I’m hesitant to peg this into the “alternative rap” category because that would imply the music here is quirky and somewhat uncommercial. Nevertheless, much of Just (Because) wouldn’t be served on your hip-hop menu. For example, the deceptively titled “Let’s Party Tonight” attacks the misogyny often found in rap lyrics and in the scene as well. Imagine those video-vixen sisters getting together and coming up with a girl-power rant, letting the boys know that they aren’t just flesh but souls with a heart who ache for emotional fulfillment. Pretty brave stuff coming from a male hip-hop artist, if you ask me.

Jam’g combines messages of morality with the prequisite party tunes. “Life in San Quentin” shows the other side of crime, the price one pays for being caught doing the stupid shit that sadly kids get involved in.
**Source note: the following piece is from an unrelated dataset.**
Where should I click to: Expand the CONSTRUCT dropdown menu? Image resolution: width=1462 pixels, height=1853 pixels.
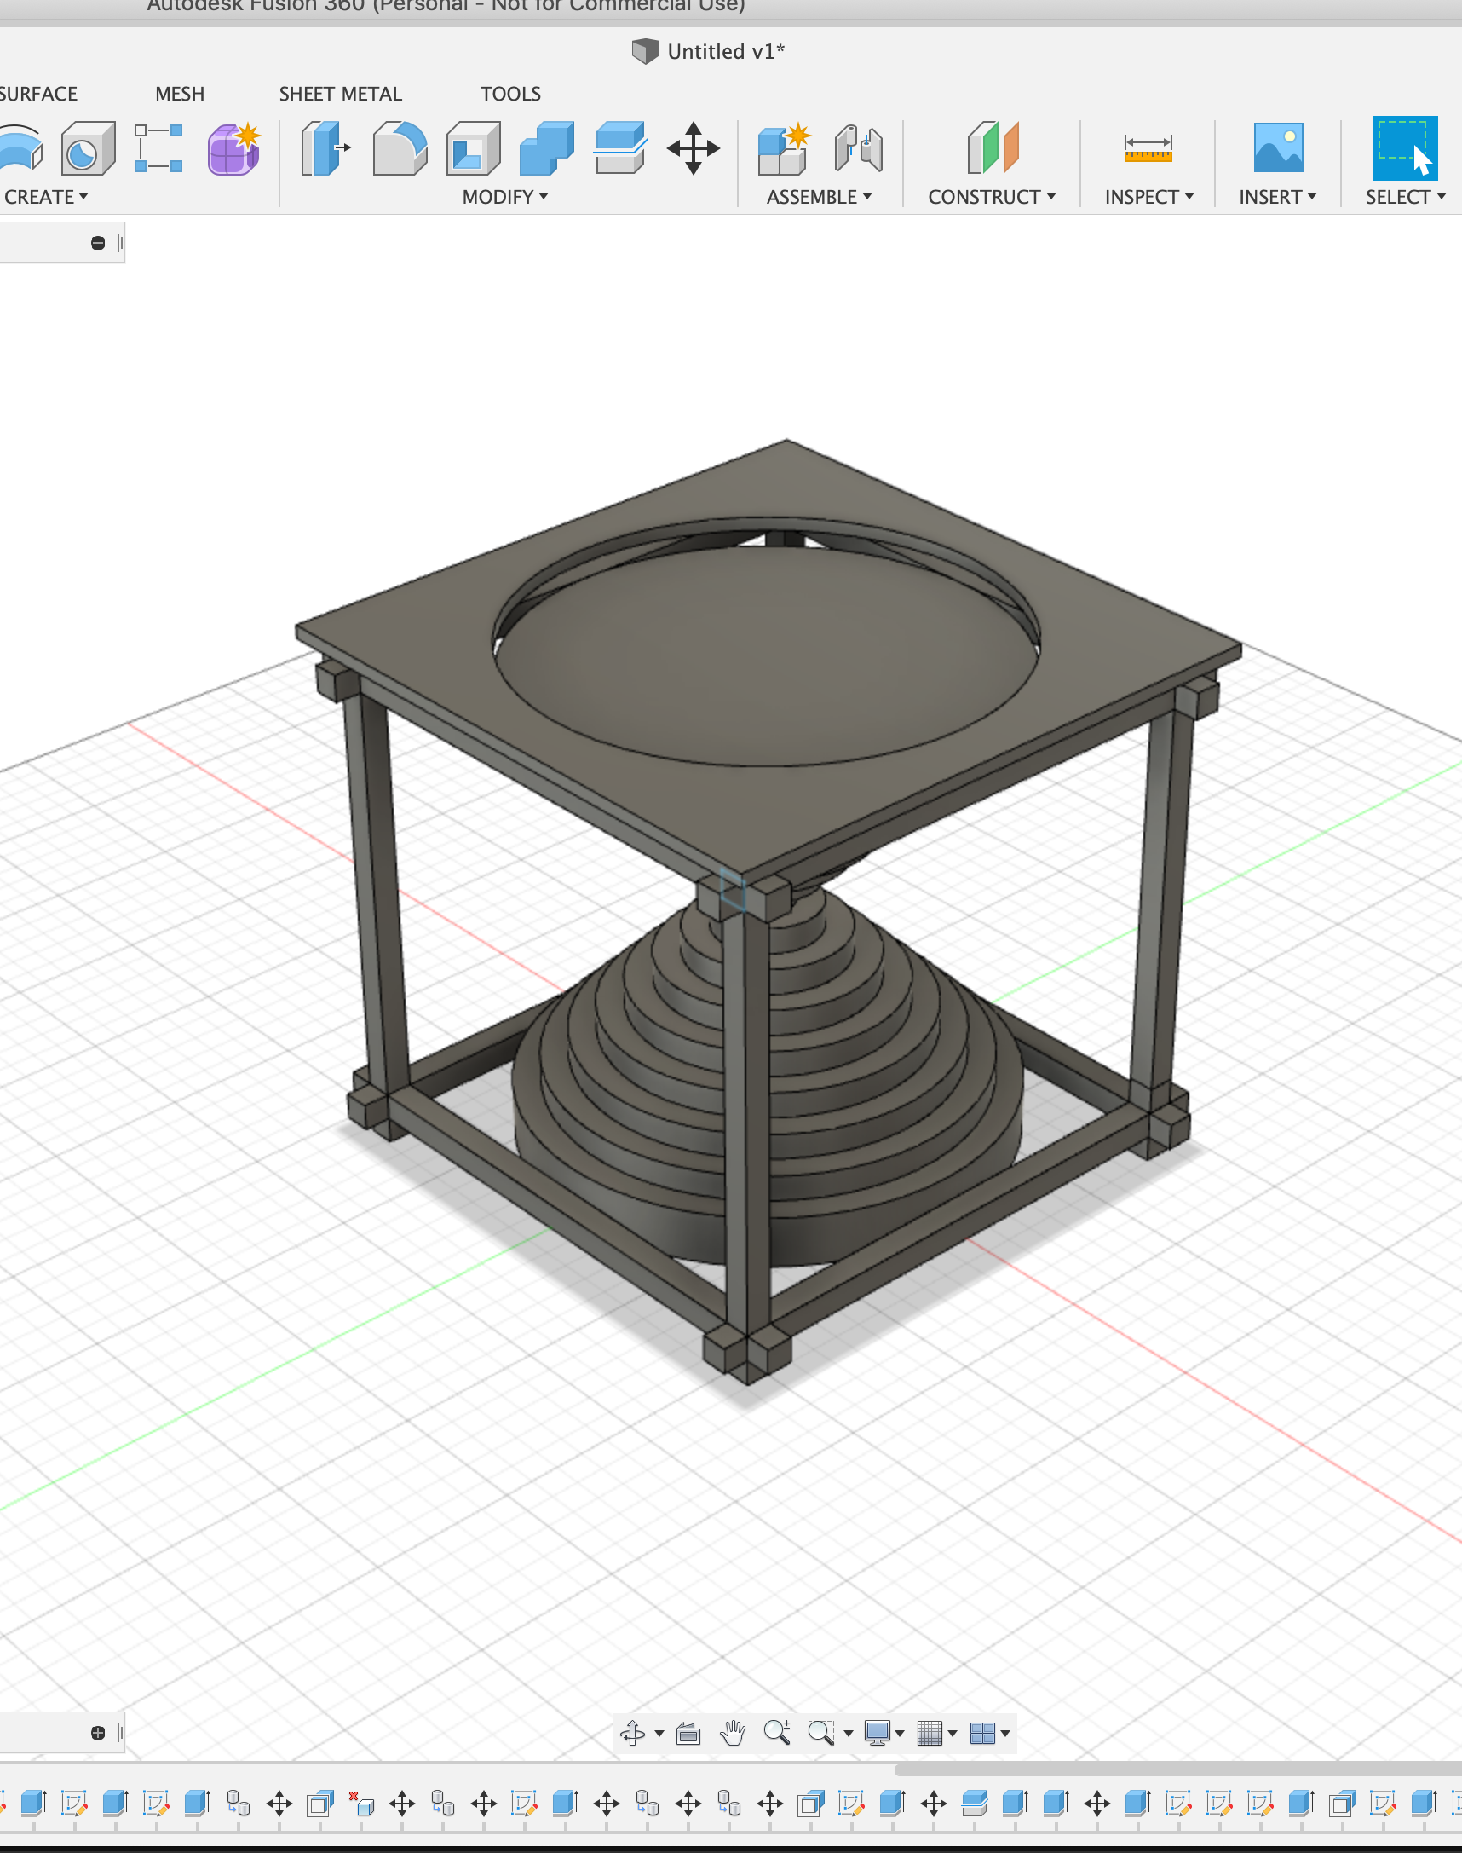point(991,197)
But there’s no preachiness here. The lyrics give you a dose of reality, showing that there’s more to hip-hop than guns, gold, and girls.

Reviewed by Julian Wilson

David Hicken/Goddess

Pianist David Hicken crafts New Age music with a soul. Not that the genre is the emotionless stereotype that detractors have often presented, but it does have its share of cold, detached efforts and robotic execution. With Hicken, emotions are the heart of each composition, especially on the elegant Goddess. A quick scan of each track will immediately reveal (if it isn’t obvious to you) that this CD has a unifying theme, a tribute to the various goddesses from culture to culture. What inspired Hicken to write a unique soundtrack for each one is a mystery that only he can answer. All we can do for now is savor the beauty contained within.

Goddess is an ode to loveliness. The hauntingly pretty “Lakshmi” drips with rain-soaked melancholy; its gorgeous melody paints strikingly vivid imagery of water and tears. “Kuan Yin” and “Sarasvati” are dreamy and reflective, the latter gripping a darker undertow. “Sekhmet” is probably the standout on the disc, featuring some of Hicken’s most incandescent piano playing. It is smooth and ethereal, making you want to gaze at the stars. Goddess is poetry in motion, the sounds of nature as interpreted by a gifted musician whose imagination drinks from the evening skies.